In het staatsrecht geldt dan het uitgangspunt: een termijn zonder sanctie is een ordetermijn. Juist daarom is de ophef rond Santokhi’s beëdiging overtrokken.
De volkssoevereiniteit staat voorop: kiezersstemmen mogen niet door procedurele spitsvondigheden worden
geneutraliseerd. Het zou een democratische ramp zijn als duizenden stemmen verloren gaan omdat een lid niet binnen dertig dagen de eed heeft afgelegd. Dat heeft de grondwetgever nooit bedoeld.
Ook de parlementaire praktijk leert dat er eerder gevallen waren waarin beëdiging later plaatsvond, zonder dat dit tot uitsluiting leidde. Er is dus géén precedent geschapen: er is voortgebouwd op bestaande praktijk.
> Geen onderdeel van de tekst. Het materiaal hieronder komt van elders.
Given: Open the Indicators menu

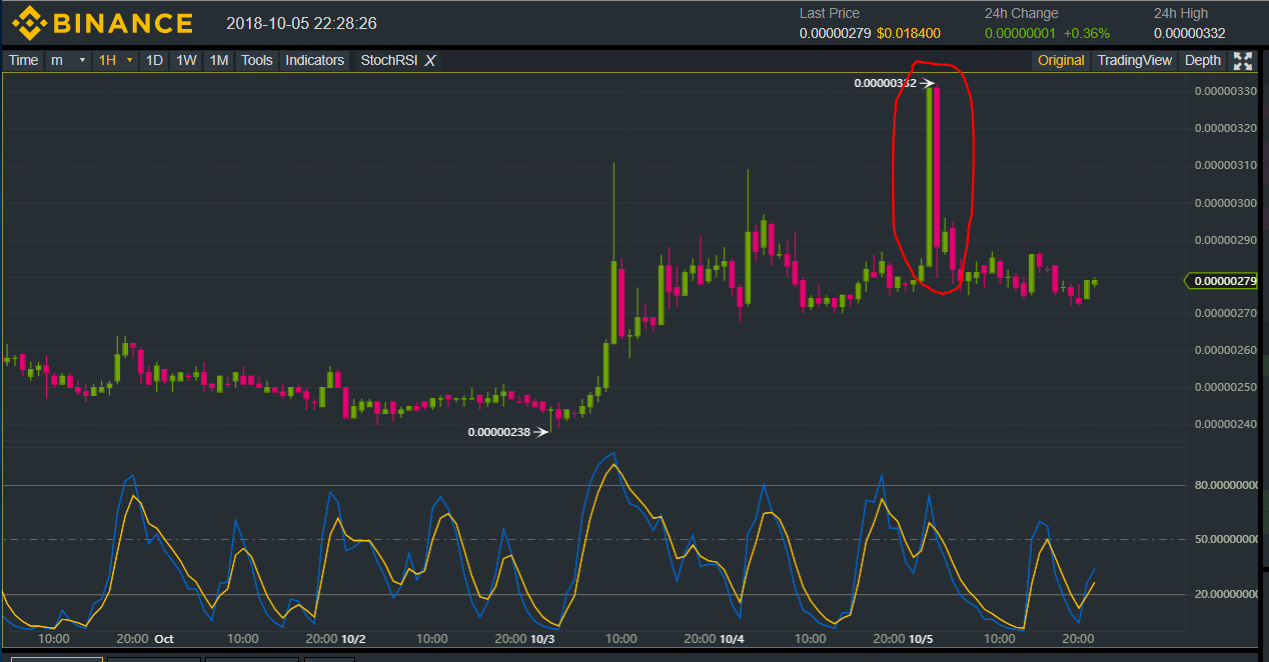Looking at the screenshot, I should [x=314, y=60].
De conclusie is helder: Van der San’s interpretatie mist grondslag. Artikel 184 is hier niet van toepassing, en de artikelen 61 en 66 bieden geen basis om Santokhi’s zetel ter discussie te stellen.
De Grondwet is terughoudend, en dat is bewust: zij beschermt de stem van de kiezer tegen formalistische willekeur.
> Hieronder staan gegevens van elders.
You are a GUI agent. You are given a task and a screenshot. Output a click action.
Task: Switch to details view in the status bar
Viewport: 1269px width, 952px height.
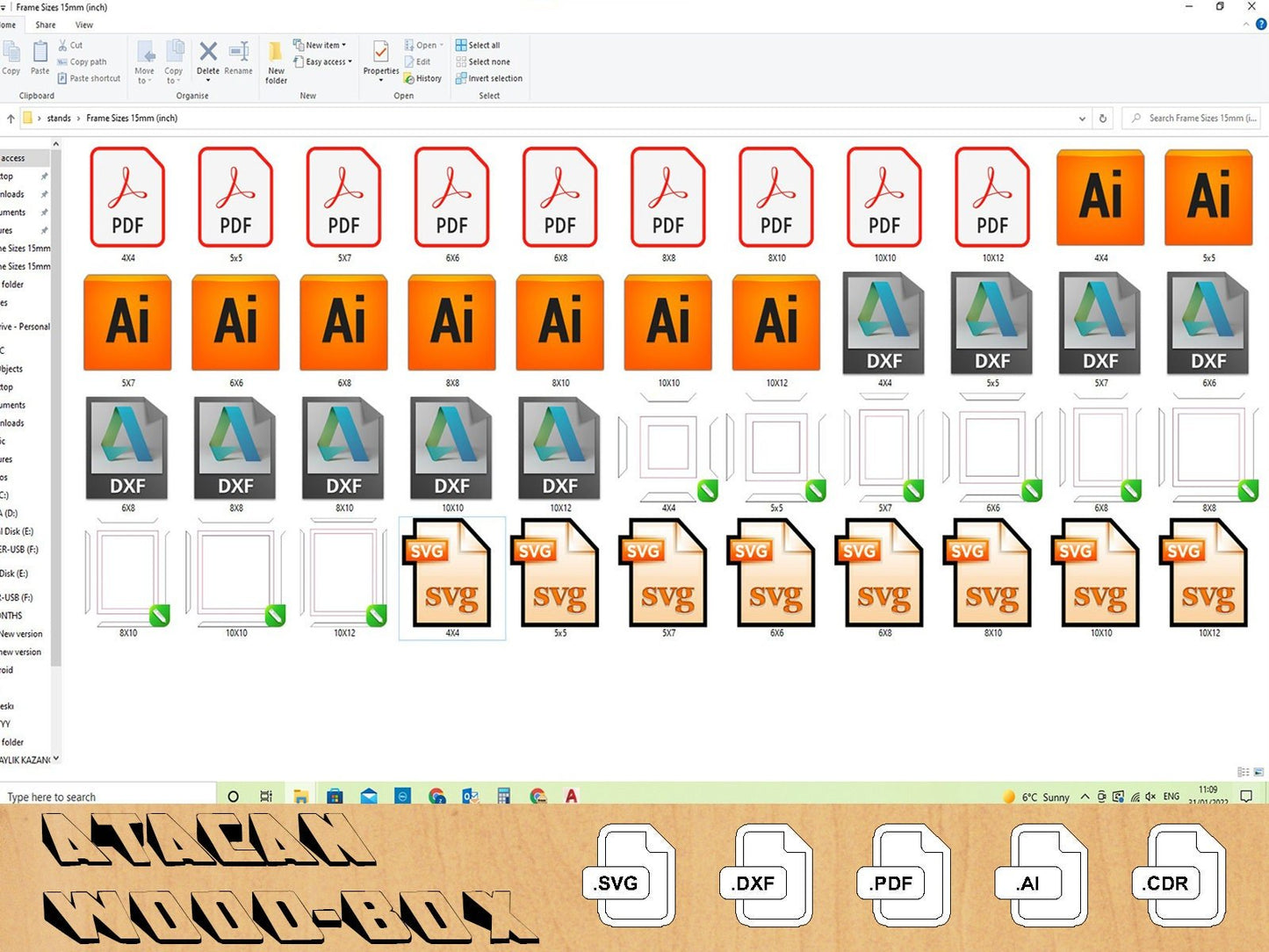point(1243,772)
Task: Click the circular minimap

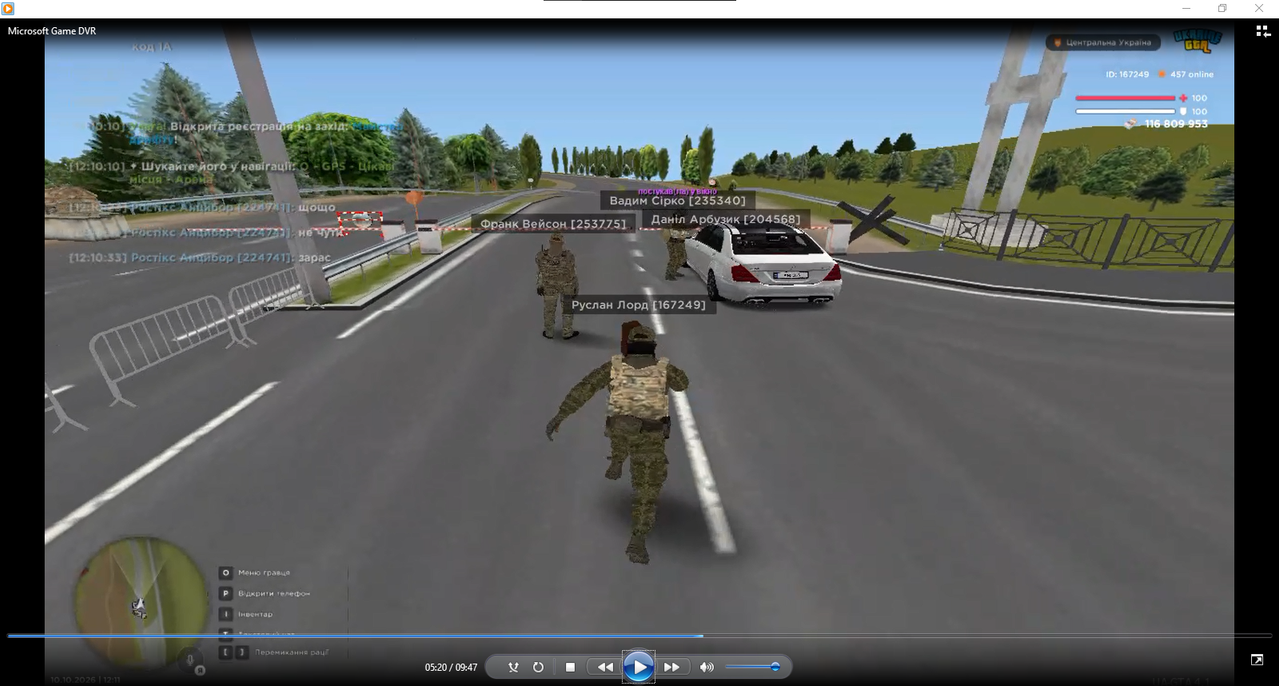Action: [x=127, y=591]
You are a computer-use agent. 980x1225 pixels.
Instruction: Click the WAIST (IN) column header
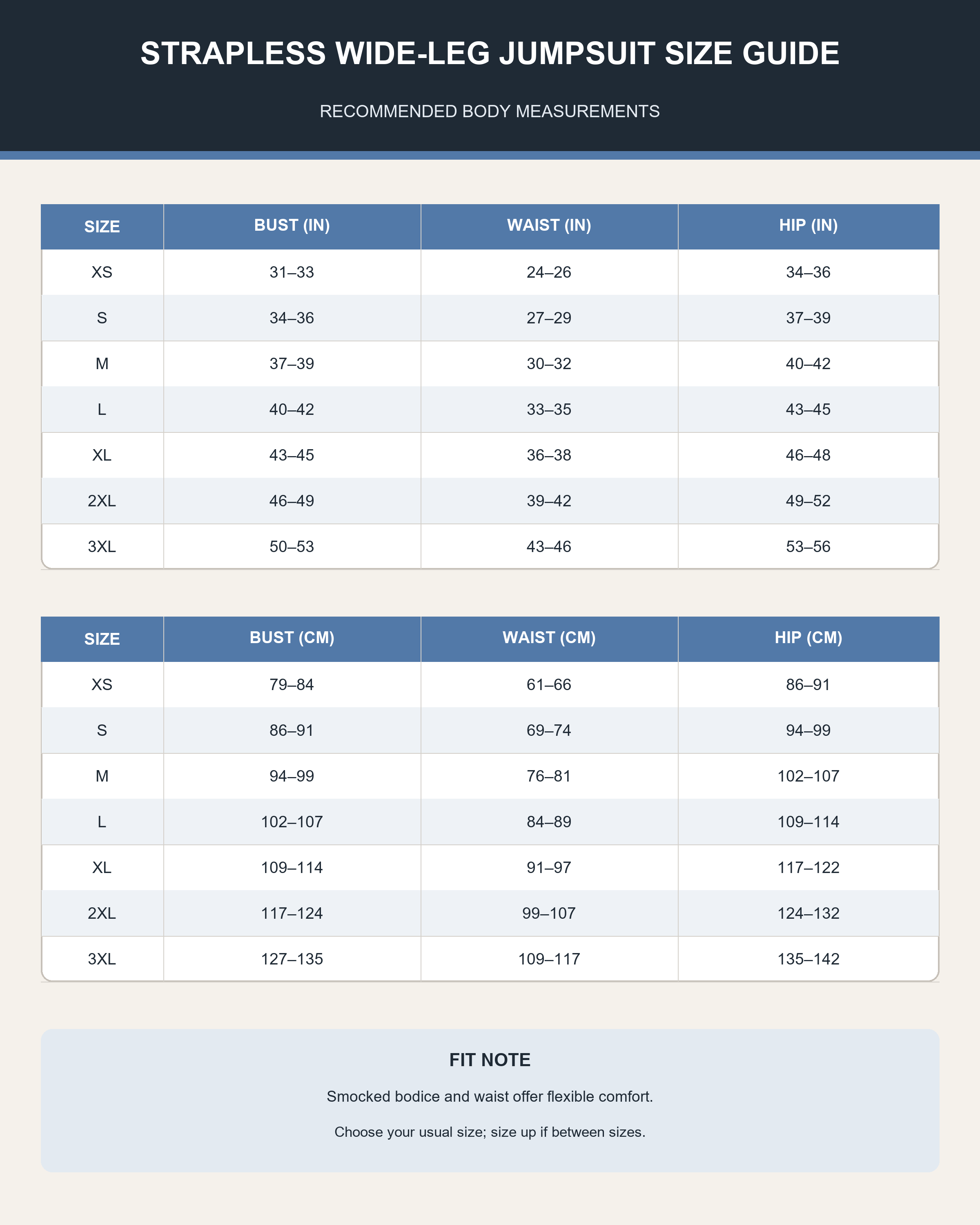pos(549,225)
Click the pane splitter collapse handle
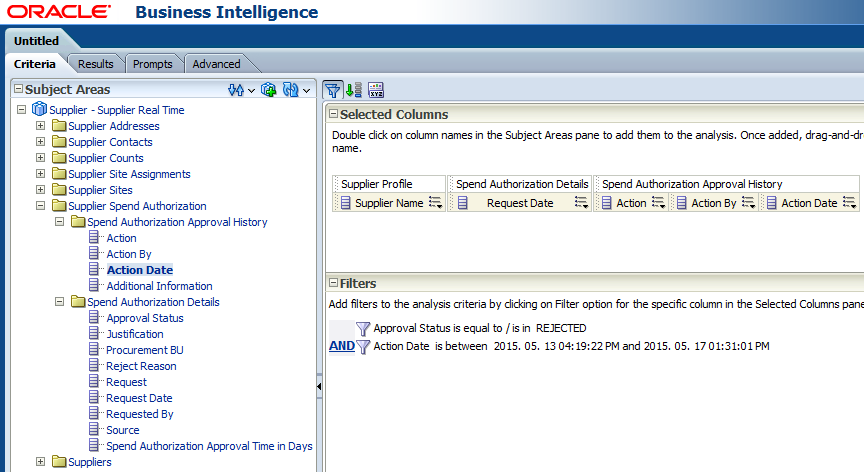Image resolution: width=864 pixels, height=472 pixels. (320, 386)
De commotie was daarmee niet alleen onnodig, maar ook schadelijk voor het vertrouwen in ons staatsrechtelijk bestel.
Johan Blomhoff (Albina)
Dit artikel betreft een ingezonden opiniestuk. Voor de publicatie van ingezonden artikelen hanteren wij specifieke voorwaarden. Voor meer informatie of om zelf een ingezonden bericht te sturen, kunt u contact opnemen via [email protected] of direct via WhatsApp.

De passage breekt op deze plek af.